Copy everything from the start of the material down through the line containing "coord(424,32)", with both ends included.

*Target position records:*
◇ ◇ ◇ ◇ ◇ ◇ ◇

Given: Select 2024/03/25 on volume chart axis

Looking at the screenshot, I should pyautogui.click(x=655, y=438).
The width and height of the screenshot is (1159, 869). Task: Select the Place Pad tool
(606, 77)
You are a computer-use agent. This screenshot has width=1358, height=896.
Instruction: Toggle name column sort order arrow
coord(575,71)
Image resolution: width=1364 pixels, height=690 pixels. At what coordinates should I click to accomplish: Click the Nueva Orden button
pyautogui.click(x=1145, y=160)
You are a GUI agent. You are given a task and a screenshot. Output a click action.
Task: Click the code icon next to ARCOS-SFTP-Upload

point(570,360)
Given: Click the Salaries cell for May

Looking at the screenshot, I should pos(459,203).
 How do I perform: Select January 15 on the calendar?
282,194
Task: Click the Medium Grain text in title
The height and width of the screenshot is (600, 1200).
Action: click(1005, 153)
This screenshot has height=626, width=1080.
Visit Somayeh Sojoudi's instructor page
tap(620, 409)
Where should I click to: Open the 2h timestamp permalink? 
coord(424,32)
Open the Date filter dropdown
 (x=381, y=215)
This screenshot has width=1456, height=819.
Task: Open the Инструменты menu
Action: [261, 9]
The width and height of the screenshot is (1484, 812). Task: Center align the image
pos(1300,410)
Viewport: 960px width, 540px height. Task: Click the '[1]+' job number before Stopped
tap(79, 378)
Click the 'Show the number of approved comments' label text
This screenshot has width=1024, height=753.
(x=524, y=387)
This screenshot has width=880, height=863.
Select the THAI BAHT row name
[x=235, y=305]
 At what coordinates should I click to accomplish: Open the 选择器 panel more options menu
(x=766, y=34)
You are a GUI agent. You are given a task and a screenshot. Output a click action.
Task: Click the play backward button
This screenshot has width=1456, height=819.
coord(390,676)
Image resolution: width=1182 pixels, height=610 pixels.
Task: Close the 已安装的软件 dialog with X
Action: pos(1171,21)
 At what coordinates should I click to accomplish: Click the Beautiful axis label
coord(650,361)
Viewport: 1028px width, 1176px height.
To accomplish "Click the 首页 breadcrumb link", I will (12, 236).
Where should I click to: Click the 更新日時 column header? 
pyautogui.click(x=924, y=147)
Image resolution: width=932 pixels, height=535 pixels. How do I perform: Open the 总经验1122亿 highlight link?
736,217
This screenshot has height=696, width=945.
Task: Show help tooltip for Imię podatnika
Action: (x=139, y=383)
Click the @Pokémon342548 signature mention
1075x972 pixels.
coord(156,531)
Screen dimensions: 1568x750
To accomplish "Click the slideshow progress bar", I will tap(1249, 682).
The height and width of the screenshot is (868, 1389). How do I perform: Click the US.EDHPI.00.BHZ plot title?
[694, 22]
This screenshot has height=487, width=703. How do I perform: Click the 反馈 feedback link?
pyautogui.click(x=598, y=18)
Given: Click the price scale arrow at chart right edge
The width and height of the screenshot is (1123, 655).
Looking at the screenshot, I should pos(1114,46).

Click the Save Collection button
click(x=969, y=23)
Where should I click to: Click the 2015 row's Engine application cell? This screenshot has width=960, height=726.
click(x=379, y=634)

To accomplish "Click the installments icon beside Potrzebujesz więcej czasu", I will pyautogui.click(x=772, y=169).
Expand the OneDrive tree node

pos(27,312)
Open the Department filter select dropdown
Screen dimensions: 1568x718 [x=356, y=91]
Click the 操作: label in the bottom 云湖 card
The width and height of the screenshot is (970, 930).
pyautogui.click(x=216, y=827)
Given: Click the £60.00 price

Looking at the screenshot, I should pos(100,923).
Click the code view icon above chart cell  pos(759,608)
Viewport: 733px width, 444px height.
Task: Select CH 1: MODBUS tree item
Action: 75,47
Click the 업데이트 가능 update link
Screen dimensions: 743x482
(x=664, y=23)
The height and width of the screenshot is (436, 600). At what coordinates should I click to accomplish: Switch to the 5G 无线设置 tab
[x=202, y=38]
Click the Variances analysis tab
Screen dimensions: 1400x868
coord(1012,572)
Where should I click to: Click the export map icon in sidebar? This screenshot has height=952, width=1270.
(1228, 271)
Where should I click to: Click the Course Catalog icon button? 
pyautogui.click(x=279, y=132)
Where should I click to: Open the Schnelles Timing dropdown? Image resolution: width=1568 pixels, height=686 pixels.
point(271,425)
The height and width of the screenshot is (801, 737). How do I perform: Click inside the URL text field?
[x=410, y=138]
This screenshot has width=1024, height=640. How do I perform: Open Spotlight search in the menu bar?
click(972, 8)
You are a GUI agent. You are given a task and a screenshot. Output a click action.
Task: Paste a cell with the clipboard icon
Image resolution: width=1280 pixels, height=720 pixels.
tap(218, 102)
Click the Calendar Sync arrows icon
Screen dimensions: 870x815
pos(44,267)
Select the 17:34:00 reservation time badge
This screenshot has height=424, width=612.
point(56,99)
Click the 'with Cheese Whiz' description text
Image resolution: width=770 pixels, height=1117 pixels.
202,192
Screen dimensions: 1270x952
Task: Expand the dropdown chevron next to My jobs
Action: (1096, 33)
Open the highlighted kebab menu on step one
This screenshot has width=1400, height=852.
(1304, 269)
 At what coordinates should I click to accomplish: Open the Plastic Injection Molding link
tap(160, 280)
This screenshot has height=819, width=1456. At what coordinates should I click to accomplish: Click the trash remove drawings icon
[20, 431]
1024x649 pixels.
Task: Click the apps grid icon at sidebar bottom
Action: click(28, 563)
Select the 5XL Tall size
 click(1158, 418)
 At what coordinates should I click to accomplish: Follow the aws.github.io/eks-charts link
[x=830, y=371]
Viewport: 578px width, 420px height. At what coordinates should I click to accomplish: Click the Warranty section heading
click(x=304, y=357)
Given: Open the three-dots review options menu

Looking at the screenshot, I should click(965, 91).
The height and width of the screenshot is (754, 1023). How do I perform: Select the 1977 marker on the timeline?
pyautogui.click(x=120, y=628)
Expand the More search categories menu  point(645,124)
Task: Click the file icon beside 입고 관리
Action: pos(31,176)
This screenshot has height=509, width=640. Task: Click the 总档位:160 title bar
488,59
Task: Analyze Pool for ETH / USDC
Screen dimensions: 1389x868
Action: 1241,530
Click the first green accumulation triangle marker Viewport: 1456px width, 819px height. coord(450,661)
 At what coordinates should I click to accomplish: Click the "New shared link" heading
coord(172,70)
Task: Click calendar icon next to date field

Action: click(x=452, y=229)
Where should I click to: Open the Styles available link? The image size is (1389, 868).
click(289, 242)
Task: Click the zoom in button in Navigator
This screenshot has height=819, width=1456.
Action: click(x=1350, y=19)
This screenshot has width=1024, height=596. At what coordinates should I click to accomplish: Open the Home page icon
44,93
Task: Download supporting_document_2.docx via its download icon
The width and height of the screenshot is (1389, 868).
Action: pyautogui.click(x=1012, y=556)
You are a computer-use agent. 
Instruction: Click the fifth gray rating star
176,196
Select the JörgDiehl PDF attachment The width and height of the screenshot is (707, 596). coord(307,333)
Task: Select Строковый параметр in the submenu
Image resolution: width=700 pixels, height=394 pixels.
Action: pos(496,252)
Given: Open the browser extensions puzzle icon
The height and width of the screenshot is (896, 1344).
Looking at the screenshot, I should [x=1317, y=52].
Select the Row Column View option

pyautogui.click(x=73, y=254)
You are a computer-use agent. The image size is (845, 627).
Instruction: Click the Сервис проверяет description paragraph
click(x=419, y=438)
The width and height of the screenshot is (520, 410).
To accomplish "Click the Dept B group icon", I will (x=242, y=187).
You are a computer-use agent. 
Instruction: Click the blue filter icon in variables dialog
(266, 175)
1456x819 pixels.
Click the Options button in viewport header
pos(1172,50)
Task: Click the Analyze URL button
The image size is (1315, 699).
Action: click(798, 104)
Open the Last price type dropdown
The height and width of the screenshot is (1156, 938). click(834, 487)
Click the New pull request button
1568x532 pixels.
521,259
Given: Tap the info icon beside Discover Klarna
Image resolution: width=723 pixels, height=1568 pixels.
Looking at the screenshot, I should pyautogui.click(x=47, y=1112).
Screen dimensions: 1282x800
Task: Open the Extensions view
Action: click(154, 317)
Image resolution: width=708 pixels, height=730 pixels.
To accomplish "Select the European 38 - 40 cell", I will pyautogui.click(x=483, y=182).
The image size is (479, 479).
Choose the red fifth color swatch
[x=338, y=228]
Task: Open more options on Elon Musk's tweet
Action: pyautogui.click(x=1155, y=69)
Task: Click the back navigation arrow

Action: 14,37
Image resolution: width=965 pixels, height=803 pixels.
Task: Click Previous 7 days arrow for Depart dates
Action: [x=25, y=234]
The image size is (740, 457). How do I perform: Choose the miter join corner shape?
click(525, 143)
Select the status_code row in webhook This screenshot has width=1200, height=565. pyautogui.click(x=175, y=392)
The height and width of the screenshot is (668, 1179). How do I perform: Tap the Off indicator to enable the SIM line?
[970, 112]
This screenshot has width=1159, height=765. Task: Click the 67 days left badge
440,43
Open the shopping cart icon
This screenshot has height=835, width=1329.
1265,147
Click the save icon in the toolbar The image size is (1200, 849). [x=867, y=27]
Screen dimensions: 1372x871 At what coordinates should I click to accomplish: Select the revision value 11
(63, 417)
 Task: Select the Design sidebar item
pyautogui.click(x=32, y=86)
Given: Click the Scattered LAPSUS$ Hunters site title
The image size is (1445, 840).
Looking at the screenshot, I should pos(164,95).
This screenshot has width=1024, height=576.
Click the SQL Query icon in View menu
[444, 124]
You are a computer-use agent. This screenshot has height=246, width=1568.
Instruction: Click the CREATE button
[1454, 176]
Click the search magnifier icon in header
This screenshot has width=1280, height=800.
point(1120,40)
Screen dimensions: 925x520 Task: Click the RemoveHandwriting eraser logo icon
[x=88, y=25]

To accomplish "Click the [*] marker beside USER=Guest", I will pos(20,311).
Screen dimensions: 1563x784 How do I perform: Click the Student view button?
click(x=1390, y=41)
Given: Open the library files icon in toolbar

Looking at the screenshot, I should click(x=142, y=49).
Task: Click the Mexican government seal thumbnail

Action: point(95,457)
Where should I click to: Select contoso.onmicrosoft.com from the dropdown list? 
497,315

◇ ◇ ◇ ◇ ◇ ◇ ◇

*ANSWER:*
Given: Select 2024/03/25 on volume chart axis

Looking at the screenshot, I should pyautogui.click(x=655, y=438).
The width and height of the screenshot is (1159, 869). Task: Select the Place Pad tool
(606, 77)
You are a computer-use agent. This screenshot has width=1358, height=896.
Instruction: Toggle name column sort order arrow
coord(575,71)
Image resolution: width=1364 pixels, height=690 pixels. At what coordinates should I click to accomplish: Click the Nueva Orden button
pyautogui.click(x=1145, y=160)
You are a GUI agent. You are given a task and a screenshot. Output a click action.
Task: Click the code icon next to ARCOS-SFTP-Upload

point(570,360)
Given: Click the Salaries cell for May

Looking at the screenshot, I should pos(459,203).
 How do I perform: Select January 15 on the calendar?
282,194
Task: Click the Medium Grain text in title
The height and width of the screenshot is (600, 1200).
Action: click(1005, 153)
This screenshot has height=626, width=1080.
Visit Somayeh Sojoudi's instructor page
tap(620, 409)
Where should I click to: Open the 2h timestamp permalink? 
coord(424,32)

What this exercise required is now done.